• Request:
Can you put every line of the entries below into a Markdown table with the columns Row and Entry text, leaving out blank lines?

Source data

┄┄┄┄┄┄┄┄┄┄┄┄┄┄┄┄┄┄┄┄

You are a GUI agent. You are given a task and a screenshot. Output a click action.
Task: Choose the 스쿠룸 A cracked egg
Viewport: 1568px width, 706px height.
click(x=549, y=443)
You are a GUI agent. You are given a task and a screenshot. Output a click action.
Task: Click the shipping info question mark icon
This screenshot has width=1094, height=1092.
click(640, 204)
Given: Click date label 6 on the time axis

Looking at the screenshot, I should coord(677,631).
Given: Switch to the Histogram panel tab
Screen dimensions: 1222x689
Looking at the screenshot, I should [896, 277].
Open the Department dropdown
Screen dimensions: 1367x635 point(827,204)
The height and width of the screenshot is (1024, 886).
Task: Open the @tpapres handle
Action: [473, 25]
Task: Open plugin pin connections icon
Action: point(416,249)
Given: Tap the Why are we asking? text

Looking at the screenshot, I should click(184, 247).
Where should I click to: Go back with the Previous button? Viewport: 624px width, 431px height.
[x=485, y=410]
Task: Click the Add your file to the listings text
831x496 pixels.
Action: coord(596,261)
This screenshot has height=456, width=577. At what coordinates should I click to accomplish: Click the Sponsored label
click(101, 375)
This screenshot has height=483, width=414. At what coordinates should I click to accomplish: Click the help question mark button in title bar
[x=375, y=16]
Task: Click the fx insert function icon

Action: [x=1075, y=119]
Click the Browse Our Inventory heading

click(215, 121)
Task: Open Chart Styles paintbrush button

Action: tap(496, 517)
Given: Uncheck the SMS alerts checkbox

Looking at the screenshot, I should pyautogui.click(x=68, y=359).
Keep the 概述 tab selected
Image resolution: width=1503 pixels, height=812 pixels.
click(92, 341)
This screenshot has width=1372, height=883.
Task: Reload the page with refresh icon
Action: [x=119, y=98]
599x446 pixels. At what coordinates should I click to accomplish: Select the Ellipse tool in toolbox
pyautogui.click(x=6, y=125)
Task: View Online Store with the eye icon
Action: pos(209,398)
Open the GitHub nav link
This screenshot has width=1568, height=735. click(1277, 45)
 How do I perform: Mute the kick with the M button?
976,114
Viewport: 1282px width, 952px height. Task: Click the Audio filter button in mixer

┄┄┄┄┄┄┄┄┄┄┄┄┄┄┄┄┄┄┄┄

• Exercise output:
| Row | Entry text |
|---|---|
| 1 | You are a GUI agent. You are given a task and a screenshot. Output a click action. |
| 2 | Task: Choose the 스쿠룸 A cracked egg |
| 3 | Viewport: 1568px width, 706px height. |
| 4 | click(x=549, y=443) |
| 5 | You are a GUI agent. You are given a task and a screenshot. Output a click action. |
| 6 | Task: Click the shipping info question mark icon |
| 7 | This screenshot has width=1094, height=1092. |
| 8 | click(640, 204) |
| 9 | Given: Click date label 6 on the time axis |
| 10 | Looking at the screenshot, I should coord(677,631). |
| 11 | Given: Switch to the Histogram panel tab |
| 12 | Screen dimensions: 1222x689 |
| 13 | Looking at the screenshot, I should [896, 277]. |
| 14 | Open the Department dropdown |
| 15 | Screen dimensions: 1367x635 point(827,204) |
| 16 | The height and width of the screenshot is (1024, 886). |
| 17 | Task: Open the @tpapres handle |
| 18 | Action: [473, 25] |
| 19 | Task: Open plugin pin connections icon |
| 20 | Action: point(416,249) |
| 21 | Given: Tap the Why are we asking? text |
| 22 | Looking at the screenshot, I should click(184, 247). |
| 23 | Where should I click to: Go back with the Previous button? Viewport: 624px width, 431px height. |
| 24 | [x=485, y=410] |
| 25 | Task: Click the Add your file to the listings text |
| 26 | 831x496 pixels. |
| 27 | Action: coord(596,261) |
| 28 | This screenshot has height=456, width=577. At what coordinates should I click to accomplish: Click the Sponsored label |
| 29 | click(101, 375) |
| 30 | This screenshot has height=483, width=414. At what coordinates should I click to accomplish: Click the help question mark button in title bar |
| 31 | [x=375, y=16] |
| 32 | Task: Click the fx insert function icon |
| 33 | Action: [x=1075, y=119] |
| 34 | Click the Browse Our Inventory heading |
| 35 | click(215, 121) |
| 36 | Task: Open Chart Styles paintbrush button |
| 37 | Action: tap(496, 517) |
| 38 | Given: Uncheck the SMS alerts checkbox |
| 39 | Looking at the screenshot, I should pyautogui.click(x=68, y=359). |
| 40 | Keep the 概述 tab selected |
| 41 | Image resolution: width=1503 pixels, height=812 pixels. |
| 42 | click(92, 341) |
| 43 | This screenshot has width=1372, height=883. |
| 44 | Task: Reload the page with refresh icon |
| 45 | Action: [x=119, y=98] |
| 46 | 599x446 pixels. At what coordinates should I click to accomplish: Select the Ellipse tool in toolbox |
| 47 | pyautogui.click(x=6, y=125) |
| 48 | Task: View Online Store with the eye icon |
| 49 | Action: pos(209,398) |
| 50 | Open the GitHub nav link |
| 51 | This screenshot has width=1568, height=735. click(1277, 45) |
| 52 |  How do I perform: Mute the kick with the M button? |
| 53 | 976,114 |
| 54 | Viewport: 1282px width, 952px height. Task: Click the Audio filter button in mixer |